Ces mystères sont une opportunité pour l’homme car elle ouvre un horizon qu’il est appelé à toujours scruter. Grâce à un combat intérieur, l’Homme a acquis une liberté intérieure, du courage et de l’audace pour avoir un regard lucide sur sa vie quand l’environnement est hostile, qu’on est concentré sur sa survie, que la peur paralyse. Il a fallu aussi à certains de nos ancêtres, peut-être plus attirés par le spirituel que d’autres, une grande dose de confiance en eux-mêmes pour croire que ce qui émergeait de leur pensée et de leur cœur était au moins aussi important que de chasser des bêtes pour se nourrir.
Vu les bouleversements culturels et l’explosion de la violence, certains craignent aujourd’hui que nous retournions à l’état barbare.
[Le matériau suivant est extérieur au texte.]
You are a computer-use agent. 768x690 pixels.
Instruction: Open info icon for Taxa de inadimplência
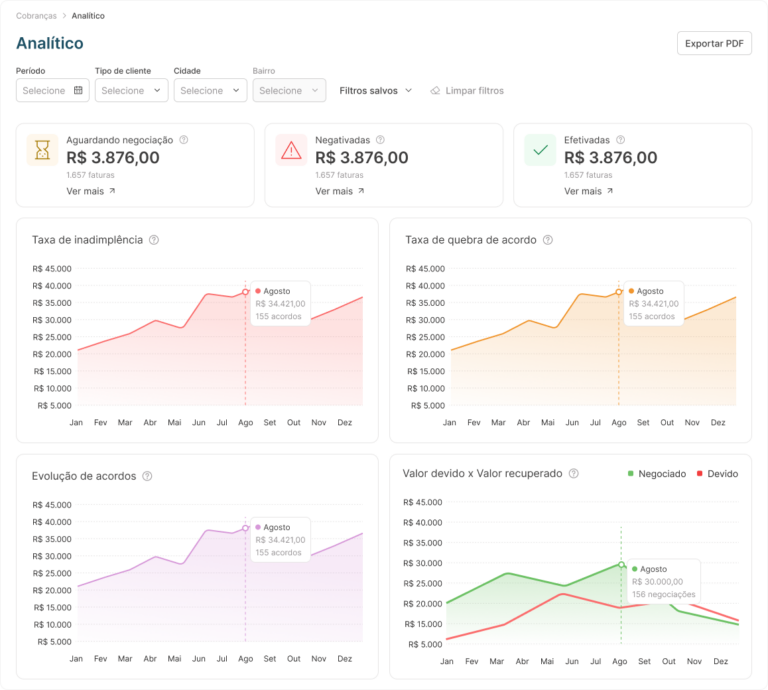[154, 240]
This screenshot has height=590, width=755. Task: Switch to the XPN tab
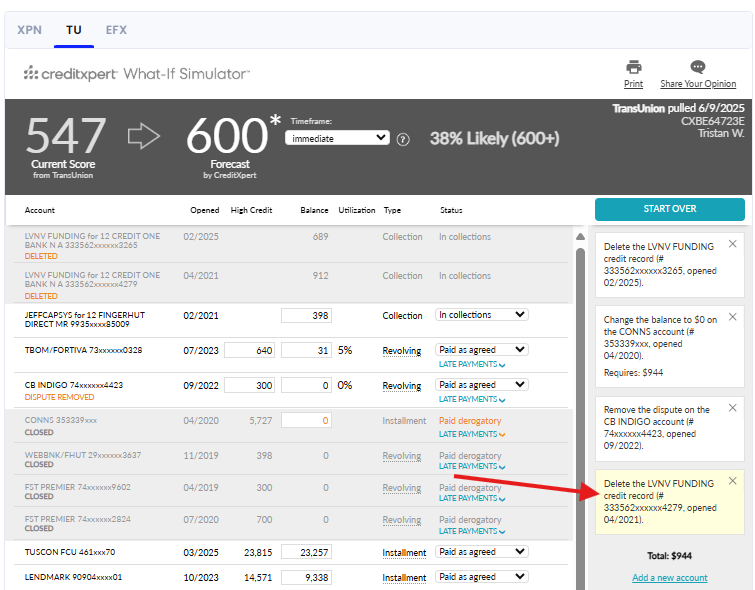(30, 30)
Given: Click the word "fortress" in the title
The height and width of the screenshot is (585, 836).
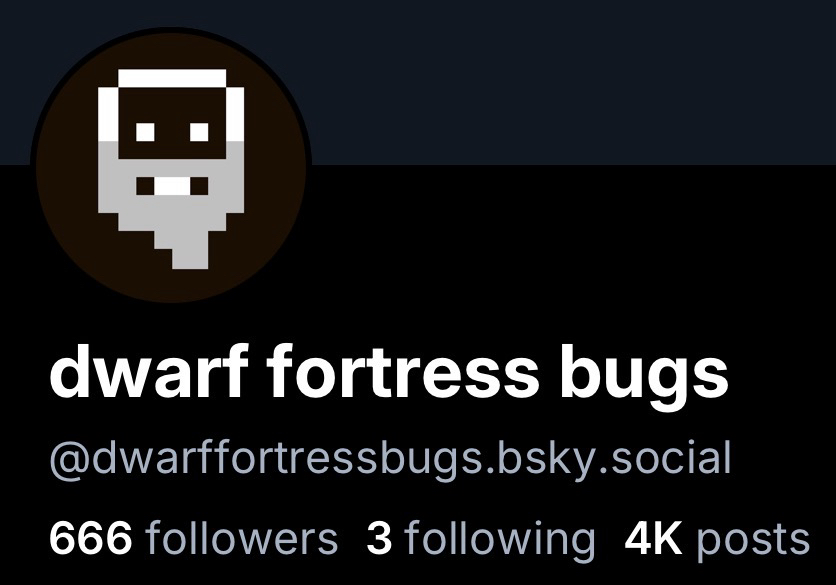Looking at the screenshot, I should [x=403, y=371].
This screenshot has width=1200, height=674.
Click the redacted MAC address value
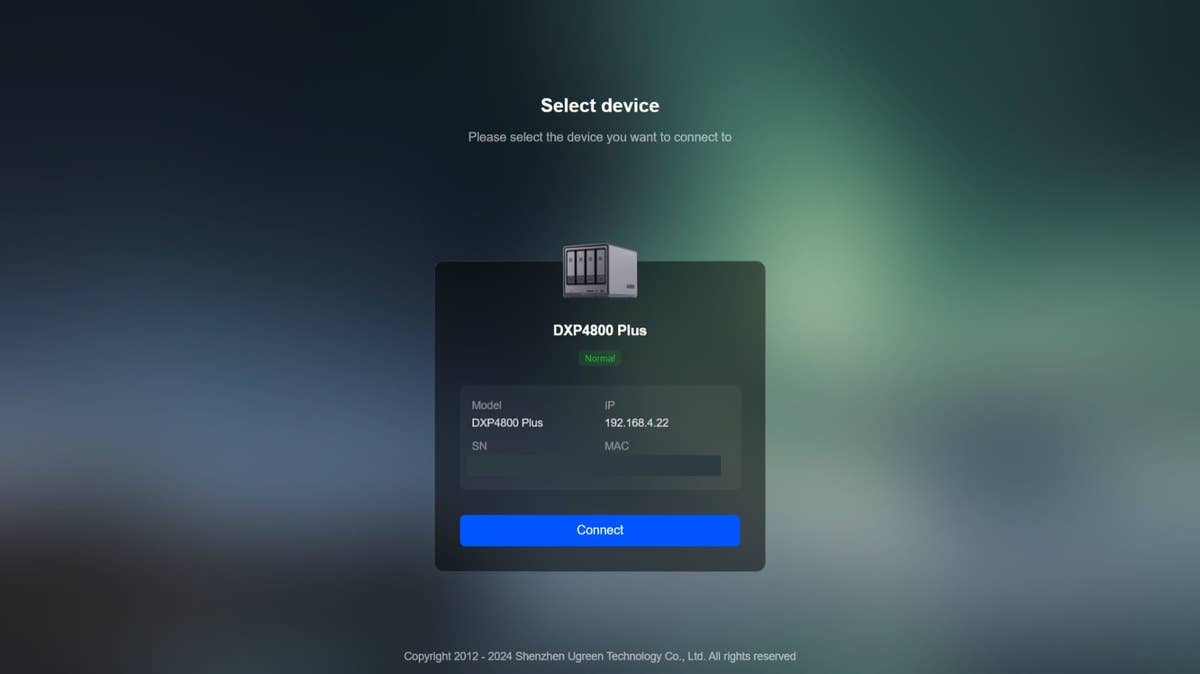pos(662,465)
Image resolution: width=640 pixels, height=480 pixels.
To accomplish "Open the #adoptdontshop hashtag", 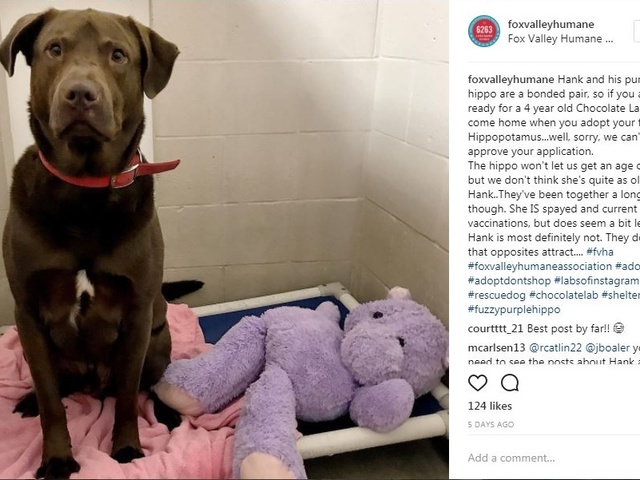I will pos(509,281).
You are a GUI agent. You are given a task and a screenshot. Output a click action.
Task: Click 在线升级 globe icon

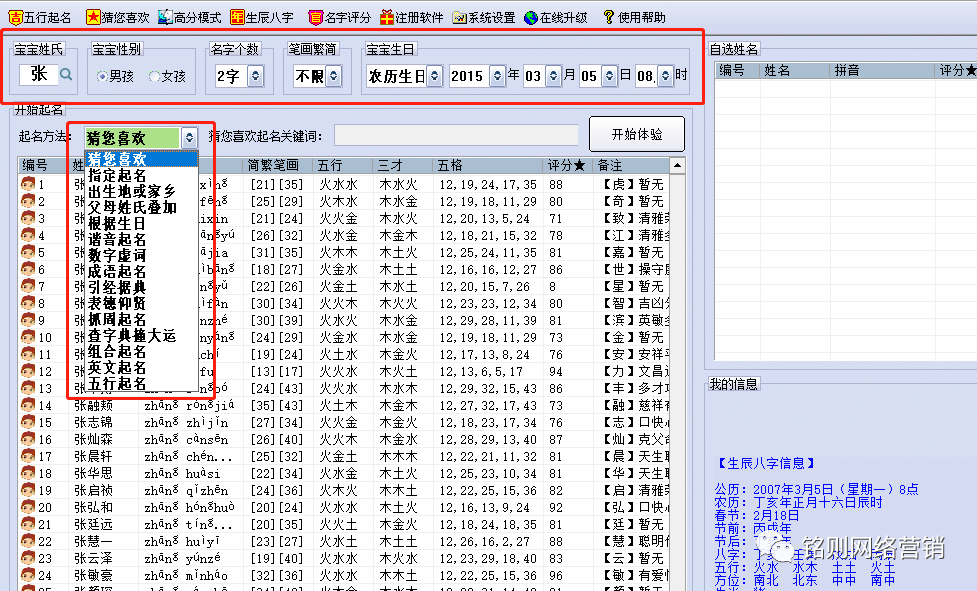532,17
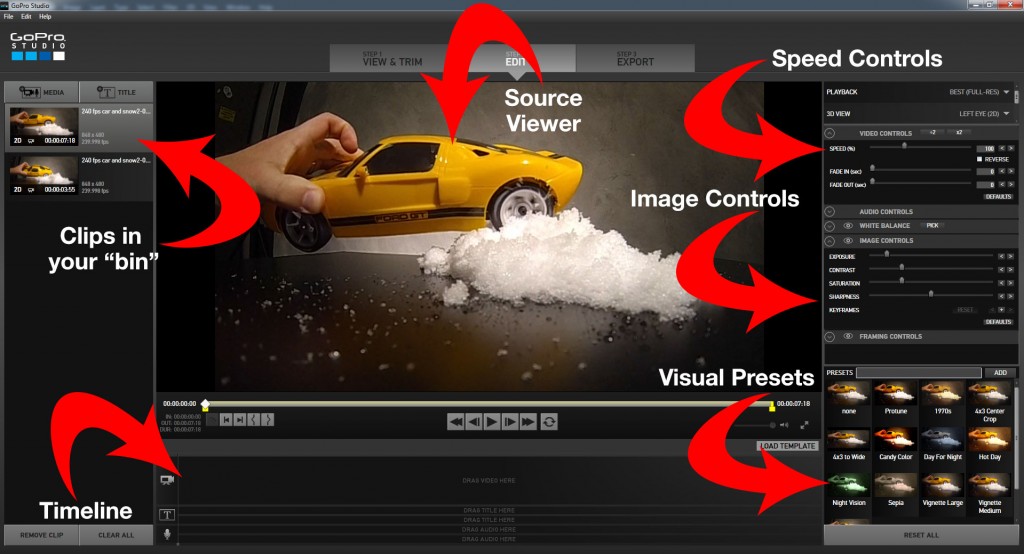The height and width of the screenshot is (554, 1024).
Task: Click the Load Template button
Action: coord(787,446)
Mais ce qui était valable il y a des milliers d’années pour l’Homo sapiens, l’est aujourd’hui pour nos contemporains. L’histoire de l’humanité nous apprend que tout homme est un mystère même pour lui-même. Il est une terre ensemencée qui peut faire germer la justice et la vérité comme l’injustice et le mensonge, la pais comme la guerre dans un monde merveilleux et violent.